The large illustration above and the 5 small spot illustrations to the left and below, were all for the Chronicle of Higher Education in December. The small spots were all for an article on noise pollution, and the larger illustration was something to do with housing or architectural design. I’m still struggling with the ‘larger illustration’ assignments, learning how to best work on an illustration when you can only see a portion of it at a time when working at 100 percent.
The illustration above and the one below were both for US Catholic. These were the first digital assignments that I did for this particular client. I had been doing traditional media illustrations since my second year in business (’90), although I think it had been a while since this client had called me at this point.
The illustration above and the illustration below were both for Legal Times in December. I don’t quite remember the story behind the ‘homeless man’ illustration, although I do remember getting a rare piece of fan mail because of it. The illustration below was about the D.C. Police force.
The illustration above featuring Janet Reno was another for the same client this month. The request for this one was to try and emulate one of the engraved illustrations in an old Dickens book. The illustration below was for the Chronicle of Higher Education, and I don’t quite remember what this one was about.
The illustration above was for the American Bar Association, and the illustration below was for National Business Employment Weekly.
Put together a color brochure to promote the changeover to digital.
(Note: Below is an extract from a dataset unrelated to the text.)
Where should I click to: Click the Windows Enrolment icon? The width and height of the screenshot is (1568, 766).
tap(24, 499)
Don’t remember where I had the printing done, but it came out very dark (still had a lot to learn about lightness/darkness settings on my monitor). I mixed up the samples on this brochure, putting a few ‘pre-computer’ images on it, and also including a couple of the newer pieces (some of the ‘unpublished work’ that I did around this time ended up on this brochure).
The above illustration and the map to the left were both for Faces Magazine (Cobblestone) in December. This article concerned a group of islands off the coast of South Carolina.
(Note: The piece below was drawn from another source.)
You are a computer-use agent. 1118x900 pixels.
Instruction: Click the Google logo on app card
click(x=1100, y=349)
I also had another illustration assignment for the same client this month. This one was for something about a ‘clone contest’, and I got to take full advantage of the new computer technology to draw a single character and then ‘clone’ him numerous times (changing shirt colors of course) to put together the final image. This would have been a completely different project 6 months prior.
I had my first two ‘computer’ assignments from Oxendine Publishing (Student Leader) that I had been working for since the early nineties. I went a little nuts on these first two assignments for this client, creating almost a completely new style, that I wasn’t prepared to keep doing on a regular basis, especially at these rates. I tried to keep it up for most of ’98, but eventually worked out a compromise, working in a more standard ‘cartoon’ style that was better suited to the job.
Also, around this time, I was asked by Uncle Goose Toys to help design some new wooden ‘car’ toys. These would have wooden spokes and wheels, and the designs would be printed on two sides of a die cut wooden block. I don’t know if this toy ever actually made it past the experimental stage, but I don’t remember ever seeing a finished product, unlike some of the other projects I was involved with for this client.
I had a full page color assignment from Christian Home and School. I went a little nuts on this one, mixing and matching techniques and styles, and the finished piece ends up with a certain ‘frankenstein’ quality that isn’t too pleasant. (below)
During these first few months working digitally, I was spending a great deal of my spare time getting familiar with the software, experimenting with different techniques and doing a fair share of unpublished work that eventually just ended up in a forgotten file folder on my desktop. Until now. The above ‘peacock’ illustration was an early experiment in working with scratchboard as a ‘color’ technique. I eventually discarded this idea as impractical, and due to the fact that it didn’t resemble anything duplicatable in the real world, and I wanted to keep my work ‘looking somewhat real’. The caricature to the left was another experiment around this time using a similar technique.
The Robert Mitchum portrait above was a bit more along the lines of a ‘traditional scratchboard’, but I was trying to do a ‘big portrait’ and forcing myself to try and work in a slightly looser style than I usually do. I wasn’t entirely happy with the results, but it was a good learning experience.
The quick oil study to the left was one I did of my son sometime around the fall of ’97 (the exact dates of these early experiments are hard to pinpoint, as they all ended up being saved in a file with the same date).
The following two scratchboard illustrations were both finished versions of ‘rejected sketches’ for other assignments that I decided to finish up on the off chance that they might find homes elsewhere on the reprint market. I was working with a reprint syndicate at the time, and would often just send in illustrations like these as a form of spec work.